LLMs also have a 'g factor' https://www.sciencedirect.com/science/article/pii/S016028962...

MichaelZuo · 2025-06-08T13:26:06 1749389166

I imagine the straightforward reason is that the “better” models are in fact significantly smarter in some tangible way, somehow.

johnrob · 2025-06-08T15:41:01 1749397261

Well, the most likely single random sample would be a “representative” one :)
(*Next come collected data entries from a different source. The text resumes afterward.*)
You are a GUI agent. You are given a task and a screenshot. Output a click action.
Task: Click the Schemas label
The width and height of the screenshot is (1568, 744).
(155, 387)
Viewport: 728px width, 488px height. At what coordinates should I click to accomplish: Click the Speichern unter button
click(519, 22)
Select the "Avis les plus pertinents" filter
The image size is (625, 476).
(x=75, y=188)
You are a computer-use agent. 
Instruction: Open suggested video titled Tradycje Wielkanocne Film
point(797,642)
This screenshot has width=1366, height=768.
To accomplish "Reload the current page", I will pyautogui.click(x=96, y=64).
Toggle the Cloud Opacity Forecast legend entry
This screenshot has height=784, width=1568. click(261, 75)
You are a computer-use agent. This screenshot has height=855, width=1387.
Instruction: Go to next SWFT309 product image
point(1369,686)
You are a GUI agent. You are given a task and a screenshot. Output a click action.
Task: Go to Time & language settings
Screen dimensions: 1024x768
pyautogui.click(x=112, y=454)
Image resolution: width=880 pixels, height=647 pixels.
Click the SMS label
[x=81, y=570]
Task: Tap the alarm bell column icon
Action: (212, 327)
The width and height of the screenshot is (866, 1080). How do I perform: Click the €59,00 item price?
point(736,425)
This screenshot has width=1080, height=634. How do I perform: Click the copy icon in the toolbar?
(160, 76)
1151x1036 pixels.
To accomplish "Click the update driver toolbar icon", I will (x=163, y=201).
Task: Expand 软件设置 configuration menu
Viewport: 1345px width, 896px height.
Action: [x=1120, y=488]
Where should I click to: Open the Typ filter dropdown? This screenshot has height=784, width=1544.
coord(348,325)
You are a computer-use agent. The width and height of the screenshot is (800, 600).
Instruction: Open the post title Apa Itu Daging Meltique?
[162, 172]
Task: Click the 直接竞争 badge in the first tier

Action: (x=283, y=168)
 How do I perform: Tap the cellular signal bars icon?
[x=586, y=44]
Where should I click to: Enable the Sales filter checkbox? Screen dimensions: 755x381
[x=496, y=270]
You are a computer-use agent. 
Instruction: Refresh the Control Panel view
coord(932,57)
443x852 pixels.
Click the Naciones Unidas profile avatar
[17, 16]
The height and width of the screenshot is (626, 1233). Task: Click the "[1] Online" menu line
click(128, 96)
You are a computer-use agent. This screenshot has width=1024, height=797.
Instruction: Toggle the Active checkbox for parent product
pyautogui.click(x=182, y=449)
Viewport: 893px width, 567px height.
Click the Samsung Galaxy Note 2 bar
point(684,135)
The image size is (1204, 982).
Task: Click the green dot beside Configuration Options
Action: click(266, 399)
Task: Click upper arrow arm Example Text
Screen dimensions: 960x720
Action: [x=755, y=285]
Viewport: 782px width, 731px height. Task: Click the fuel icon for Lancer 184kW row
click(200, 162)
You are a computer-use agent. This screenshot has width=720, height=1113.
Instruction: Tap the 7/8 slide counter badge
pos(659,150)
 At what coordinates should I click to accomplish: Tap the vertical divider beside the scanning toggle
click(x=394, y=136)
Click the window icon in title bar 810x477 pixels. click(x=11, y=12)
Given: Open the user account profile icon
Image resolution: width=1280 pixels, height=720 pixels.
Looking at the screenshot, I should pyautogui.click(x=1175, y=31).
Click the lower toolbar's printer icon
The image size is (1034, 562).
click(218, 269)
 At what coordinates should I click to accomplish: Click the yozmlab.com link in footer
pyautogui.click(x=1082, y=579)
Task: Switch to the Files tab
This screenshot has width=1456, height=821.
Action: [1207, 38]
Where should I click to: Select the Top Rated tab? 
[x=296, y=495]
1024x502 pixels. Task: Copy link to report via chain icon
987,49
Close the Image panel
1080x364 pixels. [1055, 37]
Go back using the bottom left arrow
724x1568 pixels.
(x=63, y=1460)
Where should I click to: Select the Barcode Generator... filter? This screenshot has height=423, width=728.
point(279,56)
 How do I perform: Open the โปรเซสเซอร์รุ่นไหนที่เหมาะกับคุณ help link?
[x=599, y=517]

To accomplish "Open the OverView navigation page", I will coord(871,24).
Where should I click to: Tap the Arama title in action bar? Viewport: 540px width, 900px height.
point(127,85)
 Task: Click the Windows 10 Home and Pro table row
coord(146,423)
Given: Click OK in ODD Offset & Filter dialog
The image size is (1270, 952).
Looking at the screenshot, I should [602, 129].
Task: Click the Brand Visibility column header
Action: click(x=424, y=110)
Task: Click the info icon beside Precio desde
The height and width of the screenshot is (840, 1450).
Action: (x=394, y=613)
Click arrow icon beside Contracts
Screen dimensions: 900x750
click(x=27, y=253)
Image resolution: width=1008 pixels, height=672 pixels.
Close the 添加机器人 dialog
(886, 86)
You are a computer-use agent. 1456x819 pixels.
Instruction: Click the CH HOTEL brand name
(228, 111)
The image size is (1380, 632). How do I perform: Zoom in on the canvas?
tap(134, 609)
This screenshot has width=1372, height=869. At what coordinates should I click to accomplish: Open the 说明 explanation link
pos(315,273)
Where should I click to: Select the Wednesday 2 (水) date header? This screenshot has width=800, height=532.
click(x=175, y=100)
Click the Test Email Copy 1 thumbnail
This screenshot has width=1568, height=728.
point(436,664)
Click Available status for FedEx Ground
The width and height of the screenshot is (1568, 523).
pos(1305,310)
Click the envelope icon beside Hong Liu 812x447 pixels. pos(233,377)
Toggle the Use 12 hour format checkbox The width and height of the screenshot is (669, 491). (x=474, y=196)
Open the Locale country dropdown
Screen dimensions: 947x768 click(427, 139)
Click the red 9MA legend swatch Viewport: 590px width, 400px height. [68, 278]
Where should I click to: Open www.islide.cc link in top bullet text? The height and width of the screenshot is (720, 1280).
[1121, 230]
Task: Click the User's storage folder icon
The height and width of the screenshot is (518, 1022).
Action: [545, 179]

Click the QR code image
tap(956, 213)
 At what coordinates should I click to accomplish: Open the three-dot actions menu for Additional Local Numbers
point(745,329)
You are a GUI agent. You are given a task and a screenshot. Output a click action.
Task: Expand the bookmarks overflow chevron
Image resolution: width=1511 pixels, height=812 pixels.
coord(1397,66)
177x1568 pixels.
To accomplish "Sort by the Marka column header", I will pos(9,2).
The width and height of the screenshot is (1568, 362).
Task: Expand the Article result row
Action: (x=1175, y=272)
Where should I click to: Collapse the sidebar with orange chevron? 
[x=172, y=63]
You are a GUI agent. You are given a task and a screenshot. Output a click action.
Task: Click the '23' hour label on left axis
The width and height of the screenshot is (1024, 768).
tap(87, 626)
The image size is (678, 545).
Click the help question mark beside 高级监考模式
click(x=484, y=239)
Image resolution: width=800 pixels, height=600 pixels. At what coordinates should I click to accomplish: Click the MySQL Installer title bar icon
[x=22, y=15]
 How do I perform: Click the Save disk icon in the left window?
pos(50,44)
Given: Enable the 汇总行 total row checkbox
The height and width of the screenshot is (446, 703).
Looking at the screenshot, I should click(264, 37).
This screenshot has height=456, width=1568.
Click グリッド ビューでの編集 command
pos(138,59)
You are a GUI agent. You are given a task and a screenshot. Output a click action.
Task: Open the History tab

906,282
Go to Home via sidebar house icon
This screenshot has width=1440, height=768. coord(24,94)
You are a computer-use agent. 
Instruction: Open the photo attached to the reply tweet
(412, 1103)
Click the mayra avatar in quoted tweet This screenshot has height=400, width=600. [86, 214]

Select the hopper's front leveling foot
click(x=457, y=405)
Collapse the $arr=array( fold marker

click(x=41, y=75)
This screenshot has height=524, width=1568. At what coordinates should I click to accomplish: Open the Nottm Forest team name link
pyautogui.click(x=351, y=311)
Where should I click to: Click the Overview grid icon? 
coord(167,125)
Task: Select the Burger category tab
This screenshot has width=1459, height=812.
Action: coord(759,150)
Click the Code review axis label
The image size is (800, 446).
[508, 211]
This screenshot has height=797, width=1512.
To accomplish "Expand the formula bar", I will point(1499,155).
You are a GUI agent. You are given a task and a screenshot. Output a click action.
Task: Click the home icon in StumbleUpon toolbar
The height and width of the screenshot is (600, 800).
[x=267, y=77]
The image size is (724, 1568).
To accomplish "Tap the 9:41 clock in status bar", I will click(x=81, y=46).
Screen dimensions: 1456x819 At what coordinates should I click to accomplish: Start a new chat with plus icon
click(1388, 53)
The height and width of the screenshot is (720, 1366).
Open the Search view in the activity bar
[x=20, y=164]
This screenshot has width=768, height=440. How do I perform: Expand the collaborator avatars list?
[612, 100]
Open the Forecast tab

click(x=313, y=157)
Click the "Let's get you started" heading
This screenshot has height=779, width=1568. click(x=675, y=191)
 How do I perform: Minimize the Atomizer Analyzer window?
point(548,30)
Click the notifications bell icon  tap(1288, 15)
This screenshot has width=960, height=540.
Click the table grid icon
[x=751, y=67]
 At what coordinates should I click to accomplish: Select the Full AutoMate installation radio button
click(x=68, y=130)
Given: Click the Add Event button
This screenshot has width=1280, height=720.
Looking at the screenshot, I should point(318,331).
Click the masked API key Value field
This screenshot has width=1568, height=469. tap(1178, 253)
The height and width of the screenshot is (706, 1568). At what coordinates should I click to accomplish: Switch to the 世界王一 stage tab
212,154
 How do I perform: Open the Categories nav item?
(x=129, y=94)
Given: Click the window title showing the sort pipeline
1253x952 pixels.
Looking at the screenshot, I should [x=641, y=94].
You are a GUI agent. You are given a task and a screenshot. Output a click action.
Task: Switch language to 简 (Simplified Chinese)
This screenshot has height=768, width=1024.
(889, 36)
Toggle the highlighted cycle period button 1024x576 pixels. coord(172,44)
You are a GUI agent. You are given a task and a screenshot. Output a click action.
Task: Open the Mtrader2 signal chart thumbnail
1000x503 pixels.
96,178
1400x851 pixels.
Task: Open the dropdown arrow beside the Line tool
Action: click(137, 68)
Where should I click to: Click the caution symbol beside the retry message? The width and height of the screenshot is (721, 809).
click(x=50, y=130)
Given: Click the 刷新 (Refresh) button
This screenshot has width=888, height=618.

tuananh · 2025-06-08T13:48:26 1749390506

until they start targeting this benchmark

simonw · 2025-06-08T14:17:37 1749392257

Right, that was the closing joke for the talk.

jonstewart · 2025-06-08T18:13:49 1749406429

It is funny to think that a hundred years in the future there may be some vestigial area of the models’ networks that’s still tuned to drawing pelicans on bicycles.

more-nitor · 2025-06-08T13:45:21 1749390321

I just don't get the fuss from the pro-LLM people who don't want anyone to shame their LLMs...

people expect LLMs to say "correct" stuff on the first attempt, not 10000 attempts.

Yet, these people are perfectly OK with cherry-picked success stories on youtube + advertisements, while being extremely vehement about this simple experiment...

...well maybe these people rode the LLM hype-train too early, and are desperate to defend LLMs lest their investment go poof?

obligatory hype-graph classic: https://upload.wikimedia.org/wikipedia/commons/thumb/9/94/Ga...

Breza · 2025-06-13T15:11:35 1749827495

Another advantage is you can easily include deprecated models in your comparisons. I maintain our internal LLM rankings at work. Since the prompts have remained the same, I can do things like compare the latest Gemini Pro to the original Bard.